Blast marks start to 'dirty bomb' drill

Blast marks start to 'dirty bomb' drill »Play Video

PORTLAND, Ore. - A loud explosion, crumpled buses and cars and dozens of victims lying on the ground with authentic-looking injuries lent an air of reality to a major terrorism exercise that took place Tuesday at the Portland International Raceway, and at locations across Portland.

Compounding the realism was a cold, steady rain that made the ground slick and tested sensitive electronics equipment.

The city of Phoenix, Ariz., and the island of Guam are also taking part. The largest part of the drill, called TOPOFF 4, is taking place in Portland.

The small explosion Tuesday took place on a "set" at Portland International Raceway near a wrecked bus and other damaged vehicles. The set is designed to be a substitute for the Steel Bridge in Portland.

About 200 local residents acting as victims were then led to the explosion site. Emergency workers then commenced rescue operations.

During the drill, participants exposed to fake radioactive material were sent to OHSU and Legacy Emanuel for sorting and decontamination procedures. Many wore shirts soaked with fake blood and had stage makeup simulating burns or other injuries.

"There are many, many smaller scenarios that we don't know that are being injected in, to test out many parts of the system," Bob Porter, a Red Cross volunteer, told KATU News. Dozens of Red Cross workers are among the teams working during the dirty bomb drill.

Drew Starks (pictured below) played the part of a burn victim and is an emergency medical technician in real life. He said the scope and execution of the drill brings needed experience to emergency responders who may have only read about the procedures in an instruction book.

The drill is planned around a full-scale "dirty bomb" explosion and involves local emergency responders at the scene, in the city and on a national level. A "dirty bomb" is a conventional high-explosive spiked with radioactive elements. The resulting explosion spreads dangerous radioactivity over a large area and can make large sections of the affected area unlivable for extended periods of time.

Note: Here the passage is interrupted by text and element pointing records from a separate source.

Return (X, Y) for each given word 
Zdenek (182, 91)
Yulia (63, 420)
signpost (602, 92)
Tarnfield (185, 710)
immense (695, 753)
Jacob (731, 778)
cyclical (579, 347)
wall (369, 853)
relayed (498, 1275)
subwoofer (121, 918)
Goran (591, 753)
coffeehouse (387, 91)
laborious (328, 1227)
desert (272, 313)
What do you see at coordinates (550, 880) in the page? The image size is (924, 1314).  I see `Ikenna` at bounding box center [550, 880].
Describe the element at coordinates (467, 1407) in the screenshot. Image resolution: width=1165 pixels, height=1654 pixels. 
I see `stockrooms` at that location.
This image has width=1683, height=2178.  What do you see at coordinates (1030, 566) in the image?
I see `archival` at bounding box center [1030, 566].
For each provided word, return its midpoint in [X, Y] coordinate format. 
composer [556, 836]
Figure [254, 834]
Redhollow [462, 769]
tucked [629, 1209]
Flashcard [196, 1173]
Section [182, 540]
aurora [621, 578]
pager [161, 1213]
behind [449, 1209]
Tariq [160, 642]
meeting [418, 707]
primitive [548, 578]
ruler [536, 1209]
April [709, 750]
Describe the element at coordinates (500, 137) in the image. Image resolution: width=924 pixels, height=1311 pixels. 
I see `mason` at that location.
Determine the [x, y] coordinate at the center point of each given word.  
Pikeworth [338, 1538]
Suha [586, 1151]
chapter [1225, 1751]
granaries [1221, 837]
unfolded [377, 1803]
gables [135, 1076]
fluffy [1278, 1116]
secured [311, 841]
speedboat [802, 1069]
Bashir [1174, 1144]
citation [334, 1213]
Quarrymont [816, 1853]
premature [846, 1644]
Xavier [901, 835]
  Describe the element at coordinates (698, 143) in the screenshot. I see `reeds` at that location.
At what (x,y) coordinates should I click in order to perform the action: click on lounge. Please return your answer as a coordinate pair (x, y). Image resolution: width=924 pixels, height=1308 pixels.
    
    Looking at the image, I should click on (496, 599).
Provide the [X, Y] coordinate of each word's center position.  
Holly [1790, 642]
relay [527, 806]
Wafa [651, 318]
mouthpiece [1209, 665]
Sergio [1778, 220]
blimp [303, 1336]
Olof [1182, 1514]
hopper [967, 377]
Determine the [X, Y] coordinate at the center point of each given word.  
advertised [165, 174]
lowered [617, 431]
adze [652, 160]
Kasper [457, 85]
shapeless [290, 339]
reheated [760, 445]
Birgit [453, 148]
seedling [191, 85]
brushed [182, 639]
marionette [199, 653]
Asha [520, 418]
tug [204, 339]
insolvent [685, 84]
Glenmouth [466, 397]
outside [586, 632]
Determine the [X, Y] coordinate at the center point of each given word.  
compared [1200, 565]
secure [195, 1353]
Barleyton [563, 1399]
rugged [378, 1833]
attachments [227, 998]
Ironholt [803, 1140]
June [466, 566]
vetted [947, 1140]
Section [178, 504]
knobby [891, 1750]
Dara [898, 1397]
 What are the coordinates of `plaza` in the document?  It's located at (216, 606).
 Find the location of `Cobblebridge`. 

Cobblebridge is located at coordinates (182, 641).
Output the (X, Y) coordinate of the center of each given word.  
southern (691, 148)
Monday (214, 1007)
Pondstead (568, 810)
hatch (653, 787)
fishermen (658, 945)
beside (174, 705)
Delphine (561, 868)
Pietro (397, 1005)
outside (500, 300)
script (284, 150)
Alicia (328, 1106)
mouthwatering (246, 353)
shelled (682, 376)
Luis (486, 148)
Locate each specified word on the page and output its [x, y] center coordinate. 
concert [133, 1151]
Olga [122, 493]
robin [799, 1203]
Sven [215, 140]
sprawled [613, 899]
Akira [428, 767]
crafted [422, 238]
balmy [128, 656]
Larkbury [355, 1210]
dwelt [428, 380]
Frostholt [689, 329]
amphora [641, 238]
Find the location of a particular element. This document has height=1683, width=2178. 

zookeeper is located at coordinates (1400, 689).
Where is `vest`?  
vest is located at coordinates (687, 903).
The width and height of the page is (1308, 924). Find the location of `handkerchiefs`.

People in the area can suffer from immediate radiation poisoning or the long-term effects of radiation exposure, including cancer.

Although dirty bombs do not explode with the force of an atomic bomb, terrorism experts believe modern terror groups may try to use them in American cities or elsewhere because they are easier to assemble and do not require the specific radioactive elements used in atomic weapons.

The purpose of the drill is to test the emergency response systems in the participating cities, along with medical response and the coordination of local and federal communication systems and officials.  The drill also helps responders be prepared for other situations such as earthquakes, major storms or other natural and man-made disasters.

Funding for the drill was paid for by money already earmarked in Oregon's budget and $2.5 million in federal funds.

Drill officials said the TOPOFF exercises originated not with the Sept. 11, 2001, terror attacks but with the deadly 1995 sarin gas attack in the Tokyo subway that killed a dozen people and injured nearly 1,000 others.

That attack was blamed on the Japanese religious group Aum Shinrikyo and did not involve al-Qaida or a group currently regarded as a terror risk by the United States.

"TOPOFF 4" stands for "Top Officials," and the current drill is the fourth exercise. The drill concludes on Friday.